> What is expected
All the entries, exactly as they read, must be written out again.

(Collected data)
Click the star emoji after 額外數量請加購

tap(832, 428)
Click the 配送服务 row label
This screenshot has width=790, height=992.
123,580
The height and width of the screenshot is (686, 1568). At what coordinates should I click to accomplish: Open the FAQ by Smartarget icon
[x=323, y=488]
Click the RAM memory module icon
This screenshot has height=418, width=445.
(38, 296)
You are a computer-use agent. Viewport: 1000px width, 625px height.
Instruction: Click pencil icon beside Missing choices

> Output for this task
Click the star emoji after 額外數量請加購

tap(832, 428)
Click the 配送服务 row label
This screenshot has width=790, height=992.
123,580
The height and width of the screenshot is (686, 1568). At what coordinates should I click to accomplish: Open the FAQ by Smartarget icon
[x=323, y=488]
Click the RAM memory module icon
This screenshot has height=418, width=445.
(38, 296)
You are a computer-use agent. Viewport: 1000px width, 625px height.
Instruction: Click pencil icon beside Missing choices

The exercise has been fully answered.